§ **The task**
The full set of records must be printed exactly as given.

[Collected data]
"""
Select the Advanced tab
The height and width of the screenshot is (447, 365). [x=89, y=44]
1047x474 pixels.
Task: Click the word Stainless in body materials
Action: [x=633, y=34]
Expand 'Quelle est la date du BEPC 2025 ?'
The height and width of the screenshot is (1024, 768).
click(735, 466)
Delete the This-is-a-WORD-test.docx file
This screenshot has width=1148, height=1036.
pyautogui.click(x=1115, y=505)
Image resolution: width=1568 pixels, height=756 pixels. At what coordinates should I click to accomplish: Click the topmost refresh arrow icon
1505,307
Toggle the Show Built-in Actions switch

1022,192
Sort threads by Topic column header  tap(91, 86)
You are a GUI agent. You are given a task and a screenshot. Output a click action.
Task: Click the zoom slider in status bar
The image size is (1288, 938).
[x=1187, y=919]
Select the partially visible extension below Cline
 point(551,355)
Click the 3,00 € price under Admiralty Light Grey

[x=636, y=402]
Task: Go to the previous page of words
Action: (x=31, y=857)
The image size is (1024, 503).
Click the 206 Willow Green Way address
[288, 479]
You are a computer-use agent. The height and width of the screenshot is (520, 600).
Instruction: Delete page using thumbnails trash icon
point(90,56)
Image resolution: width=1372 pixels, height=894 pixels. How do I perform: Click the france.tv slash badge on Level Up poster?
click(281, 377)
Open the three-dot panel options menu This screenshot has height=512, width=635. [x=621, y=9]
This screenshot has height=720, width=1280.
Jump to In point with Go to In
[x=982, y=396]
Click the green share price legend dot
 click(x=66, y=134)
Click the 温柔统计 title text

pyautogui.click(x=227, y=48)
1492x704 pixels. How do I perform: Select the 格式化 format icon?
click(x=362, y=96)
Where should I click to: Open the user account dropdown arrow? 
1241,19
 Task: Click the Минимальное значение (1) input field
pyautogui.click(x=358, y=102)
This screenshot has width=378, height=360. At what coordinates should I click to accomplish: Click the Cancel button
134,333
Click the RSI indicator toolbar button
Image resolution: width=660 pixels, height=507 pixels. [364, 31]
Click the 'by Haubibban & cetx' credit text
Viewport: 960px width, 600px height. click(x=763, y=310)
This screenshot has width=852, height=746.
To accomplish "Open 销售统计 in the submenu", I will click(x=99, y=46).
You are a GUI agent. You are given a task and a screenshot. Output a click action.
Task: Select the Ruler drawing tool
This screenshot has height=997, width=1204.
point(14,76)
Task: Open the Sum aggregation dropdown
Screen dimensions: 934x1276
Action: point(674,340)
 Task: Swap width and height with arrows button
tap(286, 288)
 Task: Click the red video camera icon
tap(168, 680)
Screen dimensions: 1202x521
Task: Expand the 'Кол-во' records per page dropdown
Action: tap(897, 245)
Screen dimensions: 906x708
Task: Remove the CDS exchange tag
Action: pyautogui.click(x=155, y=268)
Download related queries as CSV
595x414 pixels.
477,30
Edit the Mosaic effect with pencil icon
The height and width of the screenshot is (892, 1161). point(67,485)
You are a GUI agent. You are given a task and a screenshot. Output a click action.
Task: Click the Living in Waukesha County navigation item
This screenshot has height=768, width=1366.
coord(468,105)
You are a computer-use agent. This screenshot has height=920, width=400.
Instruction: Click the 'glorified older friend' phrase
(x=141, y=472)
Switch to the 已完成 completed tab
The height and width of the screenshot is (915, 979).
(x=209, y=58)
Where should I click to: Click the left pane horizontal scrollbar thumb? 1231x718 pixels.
"""
§ **Task answer**
Select the Advanced tab
The height and width of the screenshot is (447, 365). [x=89, y=44]
1047x474 pixels.
Task: Click the word Stainless in body materials
Action: [x=633, y=34]
Expand 'Quelle est la date du BEPC 2025 ?'
The height and width of the screenshot is (1024, 768).
click(735, 466)
Delete the This-is-a-WORD-test.docx file
This screenshot has width=1148, height=1036.
pyautogui.click(x=1115, y=505)
Image resolution: width=1568 pixels, height=756 pixels. At what coordinates should I click to accomplish: Click the topmost refresh arrow icon
1505,307
Toggle the Show Built-in Actions switch

1022,192
Sort threads by Topic column header  tap(91, 86)
You are a GUI agent. You are given a task and a screenshot. Output a click action.
Task: Click the zoom slider in status bar
The image size is (1288, 938).
[x=1187, y=919]
Select the partially visible extension below Cline
 point(551,355)
Click the 3,00 € price under Admiralty Light Grey

[x=636, y=402]
Task: Go to the previous page of words
Action: (x=31, y=857)
The image size is (1024, 503).
Click the 206 Willow Green Way address
[288, 479]
You are a computer-use agent. The height and width of the screenshot is (520, 600).
Instruction: Delete page using thumbnails trash icon
point(90,56)
Image resolution: width=1372 pixels, height=894 pixels. How do I perform: Click the france.tv slash badge on Level Up poster?
click(281, 377)
Open the three-dot panel options menu This screenshot has height=512, width=635. [x=621, y=9]
This screenshot has height=720, width=1280.
Jump to In point with Go to In
[x=982, y=396]
Click the green share price legend dot
 click(x=66, y=134)
Click the 温柔统计 title text

pyautogui.click(x=227, y=48)
1492x704 pixels. How do I perform: Select the 格式化 format icon?
click(x=362, y=96)
Where should I click to: Open the user account dropdown arrow? 
1241,19
 Task: Click the Минимальное значение (1) input field
pyautogui.click(x=358, y=102)
This screenshot has width=378, height=360. At what coordinates should I click to accomplish: Click the Cancel button
134,333
Click the RSI indicator toolbar button
Image resolution: width=660 pixels, height=507 pixels. [364, 31]
Click the 'by Haubibban & cetx' credit text
Viewport: 960px width, 600px height. click(x=763, y=310)
This screenshot has width=852, height=746.
To accomplish "Open 销售统计 in the submenu", I will click(x=99, y=46).
You are a GUI agent. You are given a task and a screenshot. Output a click action.
Task: Select the Ruler drawing tool
This screenshot has height=997, width=1204.
point(14,76)
Task: Open the Sum aggregation dropdown
Screen dimensions: 934x1276
Action: point(674,340)
 Task: Swap width and height with arrows button
tap(286, 288)
 Task: Click the red video camera icon
tap(168, 680)
Screen dimensions: 1202x521
Task: Expand the 'Кол-во' records per page dropdown
Action: tap(897, 245)
Screen dimensions: 906x708
Task: Remove the CDS exchange tag
Action: pyautogui.click(x=155, y=268)
Download related queries as CSV
595x414 pixels.
477,30
Edit the Mosaic effect with pencil icon
The height and width of the screenshot is (892, 1161). point(67,485)
You are a GUI agent. You are given a task and a screenshot. Output a click action.
Task: Click the Living in Waukesha County navigation item
This screenshot has height=768, width=1366.
coord(468,105)
You are a computer-use agent. This screenshot has height=920, width=400.
Instruction: Click the 'glorified older friend' phrase
(x=141, y=472)
Switch to the 已完成 completed tab
The height and width of the screenshot is (915, 979).
(x=209, y=58)
Where should I click to: Click the left pane horizontal scrollbar thumb? 1231x718 pixels.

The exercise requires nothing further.